Total cost on this corridor breaks into two components: a flat transaction fee (usually BHD 0.50-4.00) and the exchange rate margin, which is where 70-80% of the real cost hides. A "zero fee" promotion at a bank often conceals a 3.5% FX markup — on BHD 1,000, that is PHP 5,250 silently shaved off your recipient's amount. Always compare the effective PHP received per BHD against the mid-market reference rate (search "BHD to PHP" on Google or XE). If the gap exceeds 1.5%, you are overpaying. Fee structures also scale: most providers waive flat fees above BHD 300-400, making larger consolidated transfers cheaper per unit than weekly drip sends.
Wise typically leads on transparency, charging a flat ~0.6-0.8% on the mid-market rate with no hidden spread. Remitly and WorldRemit alternate on promotional first-transfer rates (often matching mid-market for sends under BHD 200) and excel at cash pickup density across 15,000+ Philippine payout points. Revolut Premium users get fee-free transfers up to monthly thresholds, attractive for high-volume senders. Compared to NBB, BBK, or Ahli United Bank — which apply markups of 2.5-4% plus BHD 5-10 wire fees — switching to a digital provider saves the average OFW BHD 180-400 per year on a BHD 200 monthly send.
Speed varies by rail and payout method. Instant transfers (under 60 seconds) are standard for mobile wallet deliveries to GCash and Maya, and for cash pickup at Cebuana Lhuillier, M Lhuillier, and Palawan Express — these carry a 0.3-0.7% premium. Bank deposits typically settle in 0-24 hours via providers like Wise and Remitly, while traditional SWIFT bank wires take 2-5 business days. For non-urgent sends, economy options (24-72 hours) shave another 0.2-0.4% off the cost — worth choosing for transfers above BHD 500 where the absolute savings compound.
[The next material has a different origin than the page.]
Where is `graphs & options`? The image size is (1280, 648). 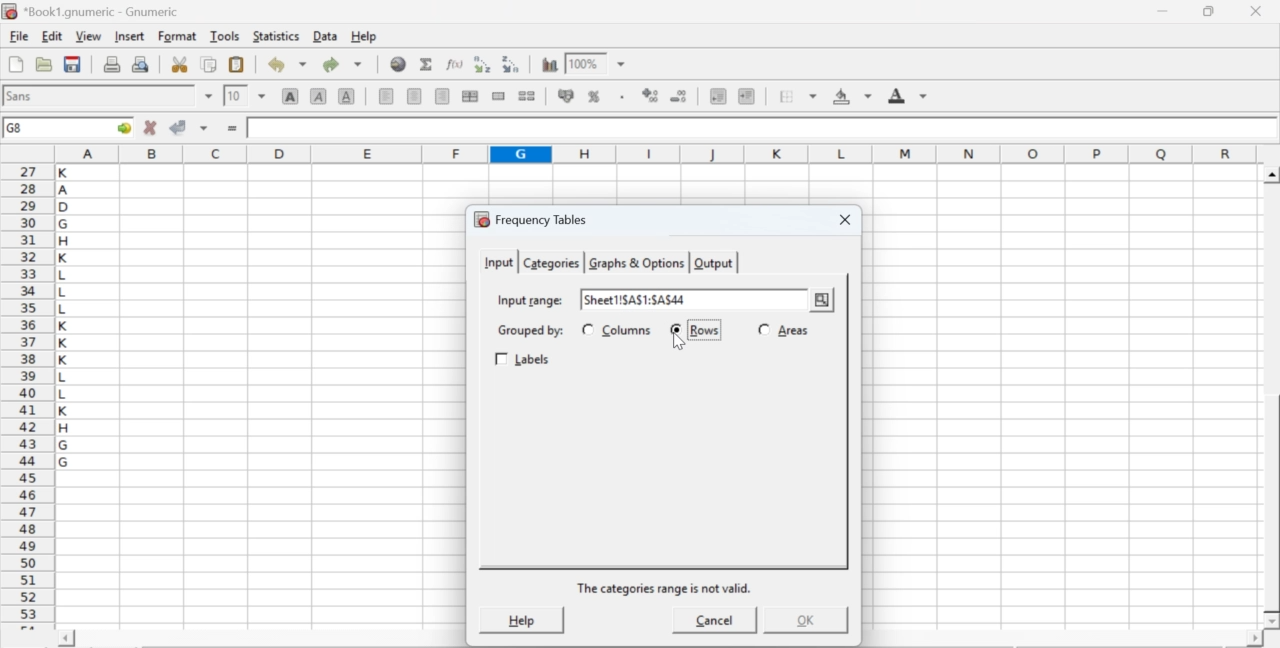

The Philippines is the world's 4th largest remittance recipient — inflows exceeded $36 billion in 2023, representing nearly 9% of GDP — and the receiving infrastructure reflects this scale. The two largest receiving banks are BDO Unibank and Bank of the Philippine Islands (BPI), and virtually every digital provider supports direct deposits to accounts at both institutions, typically free of receiving fees. Mobile wallets GCash (90+ million users) and Maya have become the fastest-growing payout channel, often crediting funds within seconds. Cash pickup remains dominant in rural provinces, with payout density exceeding 1 location per 4,000 residents.
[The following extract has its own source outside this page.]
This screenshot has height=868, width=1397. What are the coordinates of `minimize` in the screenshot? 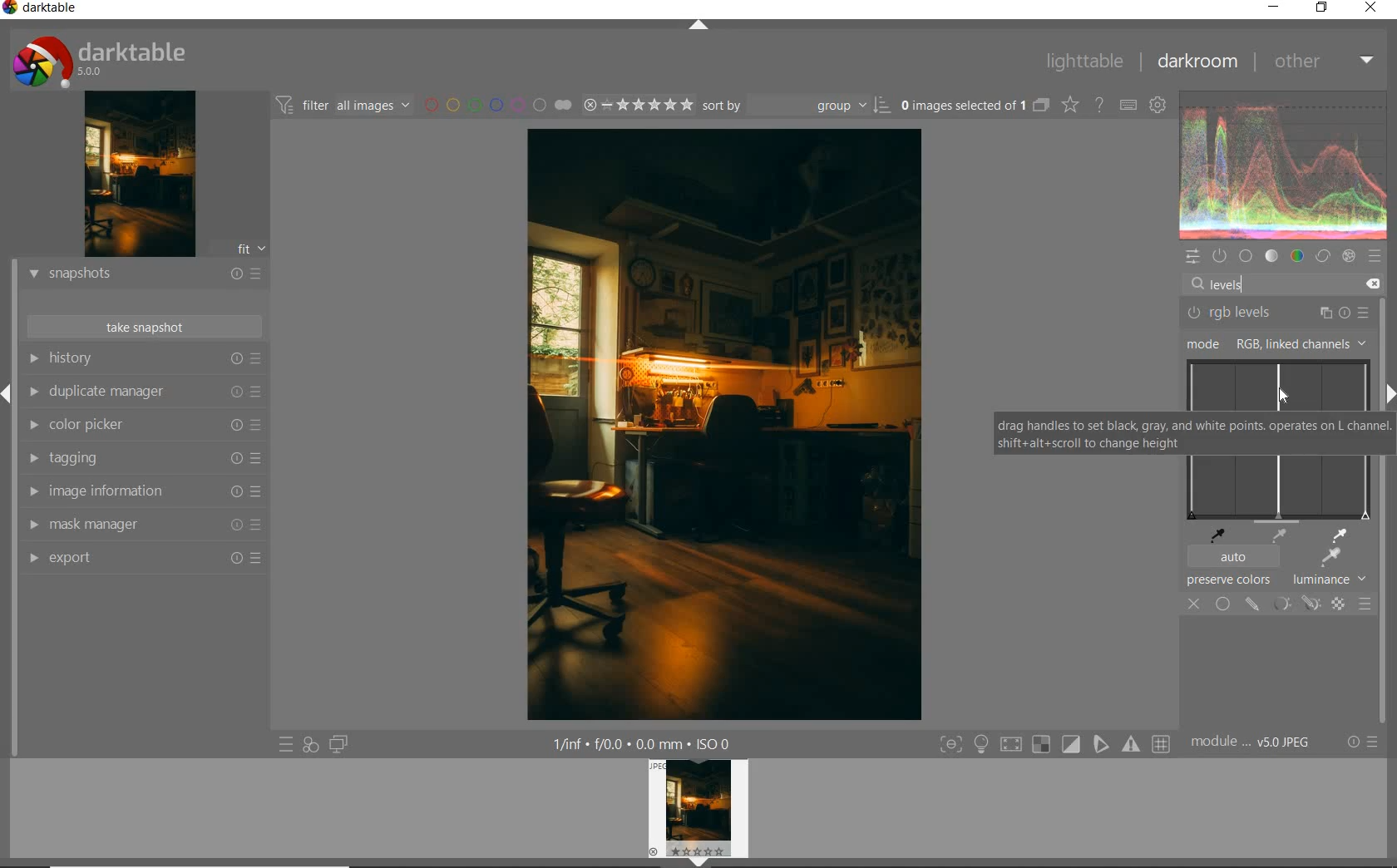 It's located at (1274, 7).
The Philippines imposes no tax on incoming remittances — a key reason OFW remittances topped $36 billion in 2023 and continue to scale. Recipients receive 100% of the converted PHP amount with no withholding or income tax applied to the inflow. On the Bahrain side, transfers above BHD 6,000 trigger enhanced KYC under Central Bank of Bahrain (CBB) AML rules, requiring source-of-funds documentation. All licensed digital providers are CBB-regulated, and recipients should keep transaction references for any single inflow exceeding PHP 500,000, which BSP flags for AMLC review.
BHD is pegged to USD at 0.376, so BHD/PHP volatility tracks USD/PHP movements — historically ranging PHP 145-155 per BHD over rolling 12-month windows. Set rate alerts on Wise or XE at your target threshold; a 1.5% favorable move on a BHD 1,000 transfer is PHP 2,250 in extra value. Avoid sending during Philippine market holidays and Friday evenings (Manila time), when liquidity thins and spreads widen 0.2-0.5%. For senders above BHD 1,500 monthly, splitting into two timed transfers can capture better averaged rates than a single large send.